I lost my drive; the motivating factor that kept me going when I was self employed. I lost knowing that the work was MINE.
I was okay during the transition. Sure my job is very difficult at times but it seemed fine and dandy. But I was the new kid on the block. I slowly built alliances with mymanager and coworkers and pretty much played the office politics game of testing the waters. The first red flag was when I saw that the receptionists kept leaving.
“Employee loyalty begins with employer loyalty. Your employees should know that if they do the job they were hired to do with a reasonable amount of competence and efficiency, you will support them.” -Harvey Mackay, author.
You see, they were outsourcing the admins through temp jobs, they weren’t getting invited to company events, weren’t getting benefits and weren’t even getting overtime. The receptionists were the bottom totem pole and were not getting credit for the load they were supporting. Nothing boring happens at my job, let me just tell you that.
When I brought up the lack of admin support during my mid year review, upper management literally said, “A person in that position should not be making those types of requests.” Referring to their request not to change the schedule.
Second major red flag was when I brought up an issue I was having with a computer program I was using. I pointed out all the relevant facts to the issue and just wanted to resolved or answer or some sort of protocol.
“This is a total mess.”
That was the email sent to me and everyone cced in response to my work and emails. He had no intention of removing the program let alone fixing it. That was definitely a demoralizing moment. Not only is my job very demanding, but my job it important to me and I don’t need to be treated like my concerns are irrelevant.
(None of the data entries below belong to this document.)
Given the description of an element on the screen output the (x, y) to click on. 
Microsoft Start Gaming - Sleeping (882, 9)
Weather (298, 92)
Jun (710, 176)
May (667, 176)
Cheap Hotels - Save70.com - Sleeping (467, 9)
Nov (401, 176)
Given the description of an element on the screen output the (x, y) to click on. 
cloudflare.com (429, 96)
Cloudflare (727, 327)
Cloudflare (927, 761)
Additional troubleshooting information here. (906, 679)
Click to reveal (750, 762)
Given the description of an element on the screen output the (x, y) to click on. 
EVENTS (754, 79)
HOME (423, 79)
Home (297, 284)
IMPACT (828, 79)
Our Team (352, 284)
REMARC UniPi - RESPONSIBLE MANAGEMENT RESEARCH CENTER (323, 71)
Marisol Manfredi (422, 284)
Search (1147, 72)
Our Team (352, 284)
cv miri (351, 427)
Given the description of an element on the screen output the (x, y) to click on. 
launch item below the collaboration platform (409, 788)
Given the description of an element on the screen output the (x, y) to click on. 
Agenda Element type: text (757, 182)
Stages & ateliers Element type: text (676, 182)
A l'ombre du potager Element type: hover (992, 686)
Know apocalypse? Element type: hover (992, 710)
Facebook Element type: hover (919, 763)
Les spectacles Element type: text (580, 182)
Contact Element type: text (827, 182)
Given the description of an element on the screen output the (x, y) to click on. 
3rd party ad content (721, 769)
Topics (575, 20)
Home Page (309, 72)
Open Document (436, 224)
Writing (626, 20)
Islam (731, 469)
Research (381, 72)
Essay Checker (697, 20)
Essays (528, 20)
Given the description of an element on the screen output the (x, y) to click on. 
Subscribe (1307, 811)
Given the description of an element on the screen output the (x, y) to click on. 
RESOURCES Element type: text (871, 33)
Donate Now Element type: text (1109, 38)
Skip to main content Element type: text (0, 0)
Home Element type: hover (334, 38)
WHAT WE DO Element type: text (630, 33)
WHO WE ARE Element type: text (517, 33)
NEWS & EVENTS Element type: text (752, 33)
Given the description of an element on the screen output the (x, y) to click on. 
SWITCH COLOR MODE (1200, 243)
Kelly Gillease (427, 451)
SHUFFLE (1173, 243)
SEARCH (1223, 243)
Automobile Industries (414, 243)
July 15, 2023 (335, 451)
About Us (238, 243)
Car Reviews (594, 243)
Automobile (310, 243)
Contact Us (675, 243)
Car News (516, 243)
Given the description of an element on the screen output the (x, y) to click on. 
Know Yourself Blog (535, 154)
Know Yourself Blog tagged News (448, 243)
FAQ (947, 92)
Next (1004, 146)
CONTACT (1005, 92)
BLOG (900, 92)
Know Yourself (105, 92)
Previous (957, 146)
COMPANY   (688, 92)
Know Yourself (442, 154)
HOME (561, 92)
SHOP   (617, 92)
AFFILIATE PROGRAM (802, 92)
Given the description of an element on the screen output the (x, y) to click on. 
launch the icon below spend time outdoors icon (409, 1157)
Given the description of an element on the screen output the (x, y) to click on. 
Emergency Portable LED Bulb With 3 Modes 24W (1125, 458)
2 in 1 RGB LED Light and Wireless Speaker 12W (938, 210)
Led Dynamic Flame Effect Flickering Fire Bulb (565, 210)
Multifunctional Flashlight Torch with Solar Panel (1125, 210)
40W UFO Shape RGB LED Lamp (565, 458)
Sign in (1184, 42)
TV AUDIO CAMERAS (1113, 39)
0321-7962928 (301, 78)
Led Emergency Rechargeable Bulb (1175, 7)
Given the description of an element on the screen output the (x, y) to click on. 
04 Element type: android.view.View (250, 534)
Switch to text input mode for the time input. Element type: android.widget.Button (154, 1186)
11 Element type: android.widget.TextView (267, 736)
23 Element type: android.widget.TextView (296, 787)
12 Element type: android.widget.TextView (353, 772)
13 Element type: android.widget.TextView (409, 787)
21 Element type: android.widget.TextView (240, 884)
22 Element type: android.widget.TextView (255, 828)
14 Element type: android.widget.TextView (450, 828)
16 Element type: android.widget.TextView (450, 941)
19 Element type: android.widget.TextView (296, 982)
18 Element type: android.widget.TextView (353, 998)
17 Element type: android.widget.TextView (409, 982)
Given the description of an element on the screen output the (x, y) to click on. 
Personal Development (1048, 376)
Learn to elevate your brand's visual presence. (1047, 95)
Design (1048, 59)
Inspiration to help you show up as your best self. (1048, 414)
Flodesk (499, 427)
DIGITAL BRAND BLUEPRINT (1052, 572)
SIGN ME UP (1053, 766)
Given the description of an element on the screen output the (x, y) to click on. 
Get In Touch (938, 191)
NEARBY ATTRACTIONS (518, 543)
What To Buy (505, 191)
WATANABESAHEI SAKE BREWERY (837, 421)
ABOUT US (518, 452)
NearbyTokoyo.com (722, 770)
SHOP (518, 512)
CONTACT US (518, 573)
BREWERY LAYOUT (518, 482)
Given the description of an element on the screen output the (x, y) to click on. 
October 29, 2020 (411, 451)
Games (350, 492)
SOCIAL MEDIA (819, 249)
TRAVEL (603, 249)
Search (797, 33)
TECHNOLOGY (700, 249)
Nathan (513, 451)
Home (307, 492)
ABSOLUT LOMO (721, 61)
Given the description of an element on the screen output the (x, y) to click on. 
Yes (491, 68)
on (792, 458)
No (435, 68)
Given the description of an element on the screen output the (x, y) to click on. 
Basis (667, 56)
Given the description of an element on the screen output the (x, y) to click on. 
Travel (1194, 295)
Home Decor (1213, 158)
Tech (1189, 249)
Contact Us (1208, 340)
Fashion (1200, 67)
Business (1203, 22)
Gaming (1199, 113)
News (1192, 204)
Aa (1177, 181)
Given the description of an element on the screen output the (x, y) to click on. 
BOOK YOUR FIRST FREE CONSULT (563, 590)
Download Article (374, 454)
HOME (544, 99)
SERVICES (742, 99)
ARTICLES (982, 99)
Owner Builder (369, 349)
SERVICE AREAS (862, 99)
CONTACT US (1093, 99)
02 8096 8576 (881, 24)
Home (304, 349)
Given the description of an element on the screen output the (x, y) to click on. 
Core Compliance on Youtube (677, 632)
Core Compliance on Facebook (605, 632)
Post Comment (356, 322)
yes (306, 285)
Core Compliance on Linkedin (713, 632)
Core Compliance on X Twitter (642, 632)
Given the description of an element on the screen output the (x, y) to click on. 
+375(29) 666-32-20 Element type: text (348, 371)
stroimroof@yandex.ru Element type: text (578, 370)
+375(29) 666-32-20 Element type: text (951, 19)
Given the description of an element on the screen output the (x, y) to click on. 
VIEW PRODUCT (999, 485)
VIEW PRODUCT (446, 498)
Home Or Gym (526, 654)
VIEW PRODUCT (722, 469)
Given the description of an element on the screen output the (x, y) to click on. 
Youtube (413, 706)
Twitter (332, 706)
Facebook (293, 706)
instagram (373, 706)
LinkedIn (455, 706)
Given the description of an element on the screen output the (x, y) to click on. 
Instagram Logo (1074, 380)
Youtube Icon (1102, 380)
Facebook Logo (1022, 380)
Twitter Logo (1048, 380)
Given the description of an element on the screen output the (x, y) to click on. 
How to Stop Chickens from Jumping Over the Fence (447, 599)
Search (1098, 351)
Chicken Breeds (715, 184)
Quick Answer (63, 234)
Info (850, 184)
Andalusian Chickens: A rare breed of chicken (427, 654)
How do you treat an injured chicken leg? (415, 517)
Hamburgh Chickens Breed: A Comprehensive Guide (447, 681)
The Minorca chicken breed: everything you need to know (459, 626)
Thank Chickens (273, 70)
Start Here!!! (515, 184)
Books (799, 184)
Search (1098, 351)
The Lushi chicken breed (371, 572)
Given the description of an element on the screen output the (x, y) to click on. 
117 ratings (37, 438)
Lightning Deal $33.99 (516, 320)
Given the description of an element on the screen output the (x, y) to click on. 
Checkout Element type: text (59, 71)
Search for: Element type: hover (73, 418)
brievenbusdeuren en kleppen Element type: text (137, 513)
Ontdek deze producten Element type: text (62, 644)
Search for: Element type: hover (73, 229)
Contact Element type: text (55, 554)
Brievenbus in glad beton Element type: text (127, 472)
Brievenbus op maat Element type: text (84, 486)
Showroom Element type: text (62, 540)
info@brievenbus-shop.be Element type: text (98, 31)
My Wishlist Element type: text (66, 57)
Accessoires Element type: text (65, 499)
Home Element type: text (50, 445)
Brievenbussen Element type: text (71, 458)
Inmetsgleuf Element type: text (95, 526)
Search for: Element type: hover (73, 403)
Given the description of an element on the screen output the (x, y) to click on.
Then there’s also the issue of my manager, the one below my director, undercutting me. But I’ll save that for another post
Right now, I try to focus on the financial side of it. I get paid X to deal with all these people and all these problems. I don’t expect much and I’m sure there are other people who feel this way about their work. In reality, the money isn’t bad. My commute and workload is shit, but the money pays my bills and then some. I take solace in know that my family is secure (for right now), I’m building my resume for my next big move, and that I’m able to encourage my coworkers; who more often than not are considering leaving the company out of frustration and burnout without a backup plan or new job.